If FDA suspects an ingredient deemed "safe" is actually harmful, the government can take action after a product hits the market, but it does not track how often that has happened. In one case, in 2010, the agency issued warning letters to four makers of popular caffeinated alcoholic drinks, declaring caffeine unsafe in alcoholic beverages. Under threat of product seizure, the companies stopped making the drinks.
Consumers may also petition the FDA to take an ingredient off the "safe" list, although a report by the Government Accountability Office found those requests can take years to review.
Earlier this year, the FDA proposed sweeping new food safety rules regarding contamination of food in the wake of recent listeria and salmonella outbreaks, but no changes were proposed to the GRAS system.
Michael Taylor, FDA deputy commissioner for foods, said in an interview that he feels the program works well but that it is time to consider updating it to ensure the evidence supporting "safe" designations reflects the latest science. He added that FDA would benefit from having access to the scientific evidence companies use to determine that an ingredient is GRAS.

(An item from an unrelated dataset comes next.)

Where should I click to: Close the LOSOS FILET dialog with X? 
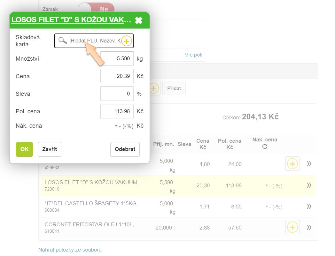(x=138, y=20)
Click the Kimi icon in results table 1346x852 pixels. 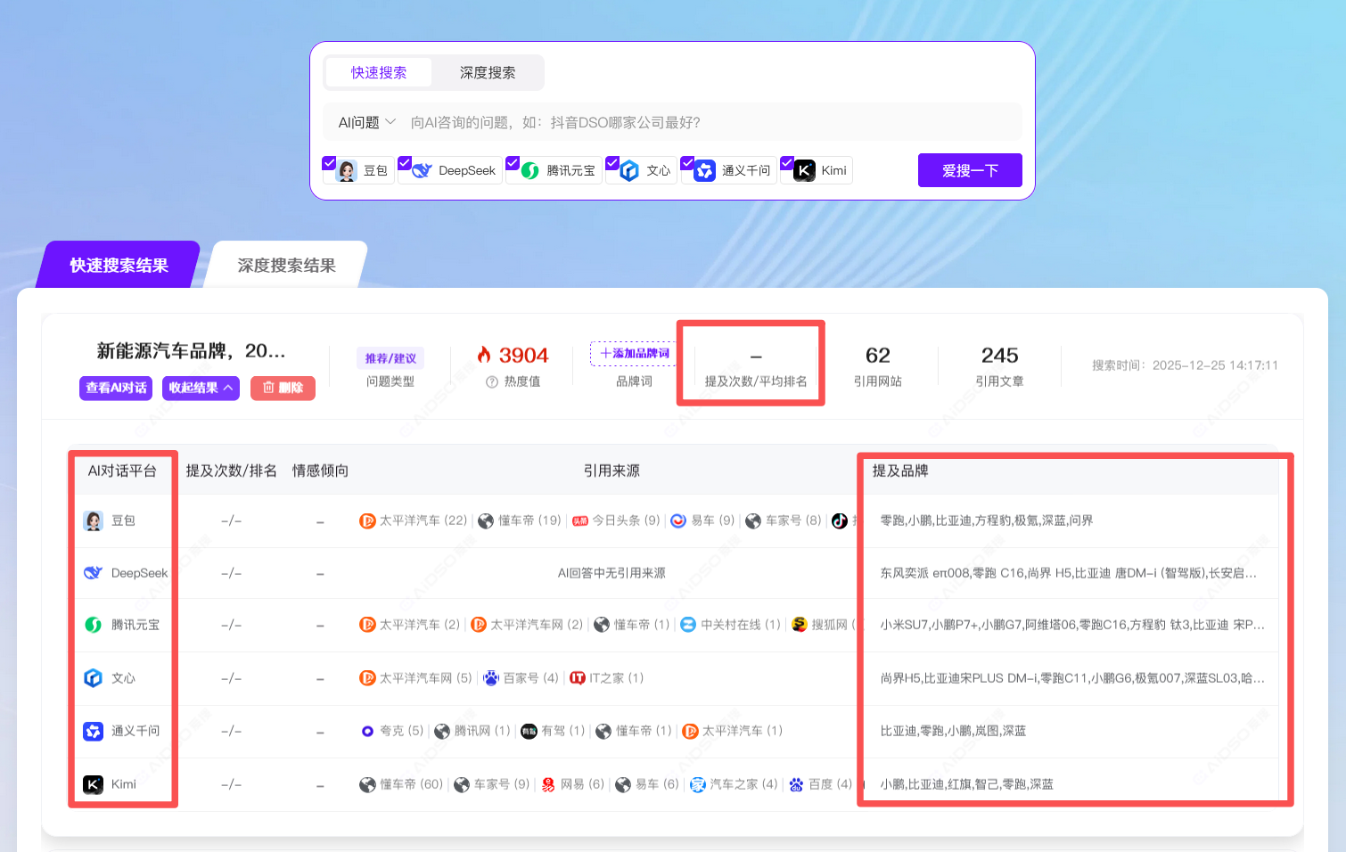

"We're not driven by a sense that there is a pressing public health emergency," Taylor said. "But there are decisions being made based on data that we don't have access to, and that creates a question about the basis on which those decisions are made."
In 1969, President Richard Nixon ordered FDA to review food additives then on the "safe" list. While concluding most ingredients were safe, the review panel questioned the safety of 35 substances. In its 2010 examination of the program, the GAO found FDA had yet to review 18 of those. The agency could not readily explain why, but has in the past pointed to short staffing.
The GAO also recommended that companies be required to tell FDA and the public about any ingredients they deem "safe," and that FDA take steps to prevent scientific conflicts of interest.
Taylor said that over the next year FDA may send out new administrative rules detailing how companies should demonstrate ingredient safety, but he noted it would take an act of Congress to force companies to share all their information with FDA.
George Washington University's Public Health Dean Lynn Goldman, who in 2011 studied the GRAS program at FDA's request, believes letting companies evaluate their own ingredients risks biased science. "The public should expect that the FDA can give some assurance that the safety of our food is not simply determined by the industry," she said.
Recent reports of deaths after the consumption of energy drinks or shots have prompted U.S. Sens. Dick Durbin and Richard Blumenthal, Democrats from Illinois and Connecticut, to ask the FDA to investigate whether specific stimulants in the drinks can be harmful, including some deemed GRAS by beverage makers. FDA has not determined what caused the deaths.